◆ About this task ◆
Of all the entries below, retype only the lines from the one with "You are a computer-use agent. Image" through the one with "Task: Focus the Buscar search field", exactly as they appear.

Provided entries below:

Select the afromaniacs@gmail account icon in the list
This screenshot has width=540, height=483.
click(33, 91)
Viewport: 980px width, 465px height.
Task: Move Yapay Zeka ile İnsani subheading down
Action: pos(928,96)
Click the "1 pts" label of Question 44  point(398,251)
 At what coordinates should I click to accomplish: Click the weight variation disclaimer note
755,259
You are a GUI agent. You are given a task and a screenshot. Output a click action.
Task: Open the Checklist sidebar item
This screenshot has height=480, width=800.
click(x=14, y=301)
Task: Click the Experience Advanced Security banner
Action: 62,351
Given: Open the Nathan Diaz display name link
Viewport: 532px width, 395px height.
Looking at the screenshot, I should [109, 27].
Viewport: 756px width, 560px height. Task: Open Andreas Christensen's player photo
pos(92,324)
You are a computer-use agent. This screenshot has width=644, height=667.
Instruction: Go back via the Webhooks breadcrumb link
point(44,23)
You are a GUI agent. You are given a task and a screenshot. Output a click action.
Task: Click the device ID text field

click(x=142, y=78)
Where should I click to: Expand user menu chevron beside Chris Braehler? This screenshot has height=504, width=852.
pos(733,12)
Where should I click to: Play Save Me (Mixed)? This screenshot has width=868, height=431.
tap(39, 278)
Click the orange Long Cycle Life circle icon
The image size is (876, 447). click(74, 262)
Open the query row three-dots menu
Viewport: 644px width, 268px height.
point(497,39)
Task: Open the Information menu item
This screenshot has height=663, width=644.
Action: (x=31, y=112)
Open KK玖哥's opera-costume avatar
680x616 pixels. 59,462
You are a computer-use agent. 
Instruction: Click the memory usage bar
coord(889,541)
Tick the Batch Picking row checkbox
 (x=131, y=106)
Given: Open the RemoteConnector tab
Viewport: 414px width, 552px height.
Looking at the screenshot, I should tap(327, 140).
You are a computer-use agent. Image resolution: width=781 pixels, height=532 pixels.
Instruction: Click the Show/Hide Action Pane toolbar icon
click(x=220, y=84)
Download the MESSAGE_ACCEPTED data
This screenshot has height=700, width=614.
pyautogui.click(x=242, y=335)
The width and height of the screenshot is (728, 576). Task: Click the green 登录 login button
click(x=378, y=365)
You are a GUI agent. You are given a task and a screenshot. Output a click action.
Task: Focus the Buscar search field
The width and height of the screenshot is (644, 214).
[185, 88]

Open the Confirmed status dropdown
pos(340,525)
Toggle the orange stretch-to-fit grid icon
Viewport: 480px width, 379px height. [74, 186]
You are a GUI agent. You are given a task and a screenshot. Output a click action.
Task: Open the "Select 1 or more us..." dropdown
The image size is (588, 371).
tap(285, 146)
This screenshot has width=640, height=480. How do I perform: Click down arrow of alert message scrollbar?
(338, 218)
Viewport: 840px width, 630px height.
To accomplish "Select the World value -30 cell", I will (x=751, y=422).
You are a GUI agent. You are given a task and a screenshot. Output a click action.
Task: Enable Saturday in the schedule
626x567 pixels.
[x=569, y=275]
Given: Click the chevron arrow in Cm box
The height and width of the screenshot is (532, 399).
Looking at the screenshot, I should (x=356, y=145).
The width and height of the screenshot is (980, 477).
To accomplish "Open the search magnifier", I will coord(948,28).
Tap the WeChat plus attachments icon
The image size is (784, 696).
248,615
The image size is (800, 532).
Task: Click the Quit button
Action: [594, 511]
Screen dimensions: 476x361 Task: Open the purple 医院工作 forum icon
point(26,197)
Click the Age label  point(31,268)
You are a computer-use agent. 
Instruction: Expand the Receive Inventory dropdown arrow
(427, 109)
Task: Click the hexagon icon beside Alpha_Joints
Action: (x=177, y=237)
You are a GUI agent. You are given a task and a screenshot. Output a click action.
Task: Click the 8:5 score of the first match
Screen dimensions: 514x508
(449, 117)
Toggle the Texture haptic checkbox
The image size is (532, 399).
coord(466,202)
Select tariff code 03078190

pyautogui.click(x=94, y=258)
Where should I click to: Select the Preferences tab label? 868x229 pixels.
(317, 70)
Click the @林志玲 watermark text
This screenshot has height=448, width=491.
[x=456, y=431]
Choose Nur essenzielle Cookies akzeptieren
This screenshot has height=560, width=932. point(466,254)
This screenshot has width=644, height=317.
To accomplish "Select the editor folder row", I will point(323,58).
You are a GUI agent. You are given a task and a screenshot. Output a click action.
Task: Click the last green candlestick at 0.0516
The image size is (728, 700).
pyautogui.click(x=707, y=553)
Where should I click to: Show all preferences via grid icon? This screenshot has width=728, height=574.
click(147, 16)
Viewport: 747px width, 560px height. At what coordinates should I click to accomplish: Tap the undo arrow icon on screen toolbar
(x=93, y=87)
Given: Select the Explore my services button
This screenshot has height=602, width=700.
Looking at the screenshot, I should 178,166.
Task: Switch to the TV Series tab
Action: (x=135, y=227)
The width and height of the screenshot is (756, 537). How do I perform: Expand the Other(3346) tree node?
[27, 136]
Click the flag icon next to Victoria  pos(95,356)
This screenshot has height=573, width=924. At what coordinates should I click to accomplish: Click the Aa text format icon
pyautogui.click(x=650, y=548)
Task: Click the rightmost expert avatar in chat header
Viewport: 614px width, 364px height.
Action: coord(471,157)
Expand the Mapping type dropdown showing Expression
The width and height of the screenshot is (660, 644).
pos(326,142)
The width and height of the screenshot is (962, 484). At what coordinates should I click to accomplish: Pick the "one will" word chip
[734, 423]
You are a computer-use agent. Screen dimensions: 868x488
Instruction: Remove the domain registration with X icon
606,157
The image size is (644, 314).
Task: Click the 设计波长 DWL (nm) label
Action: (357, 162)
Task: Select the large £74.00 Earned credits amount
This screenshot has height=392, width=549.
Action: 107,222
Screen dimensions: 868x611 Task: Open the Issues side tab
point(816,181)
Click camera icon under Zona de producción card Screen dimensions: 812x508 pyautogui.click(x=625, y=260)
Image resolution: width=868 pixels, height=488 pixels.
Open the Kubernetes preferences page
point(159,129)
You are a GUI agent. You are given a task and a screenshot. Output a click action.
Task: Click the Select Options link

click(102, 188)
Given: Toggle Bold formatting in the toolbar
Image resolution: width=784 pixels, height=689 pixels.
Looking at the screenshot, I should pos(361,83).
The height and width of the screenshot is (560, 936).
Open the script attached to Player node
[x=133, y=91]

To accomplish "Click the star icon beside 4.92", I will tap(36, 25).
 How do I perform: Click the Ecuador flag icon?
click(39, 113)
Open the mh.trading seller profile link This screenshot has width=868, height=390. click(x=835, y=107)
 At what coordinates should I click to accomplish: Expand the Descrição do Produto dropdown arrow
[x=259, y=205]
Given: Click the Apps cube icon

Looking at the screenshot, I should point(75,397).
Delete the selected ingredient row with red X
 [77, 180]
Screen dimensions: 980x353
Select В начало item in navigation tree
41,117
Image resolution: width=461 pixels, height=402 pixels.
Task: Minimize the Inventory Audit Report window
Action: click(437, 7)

End of Provided entries.

◆ Answer to the exercise ◆
You are a computer-use agent. Image resolution: width=781 pixels, height=532 pixels.
Instruction: Click the Show/Hide Action Pane toolbar icon
click(x=220, y=84)
Download the MESSAGE_ACCEPTED data
This screenshot has height=700, width=614.
pyautogui.click(x=242, y=335)
The width and height of the screenshot is (728, 576). Task: Click the green 登录 login button
click(x=378, y=365)
You are a GUI agent. You are given a task and a screenshot. Output a click action.
Task: Focus the Buscar search field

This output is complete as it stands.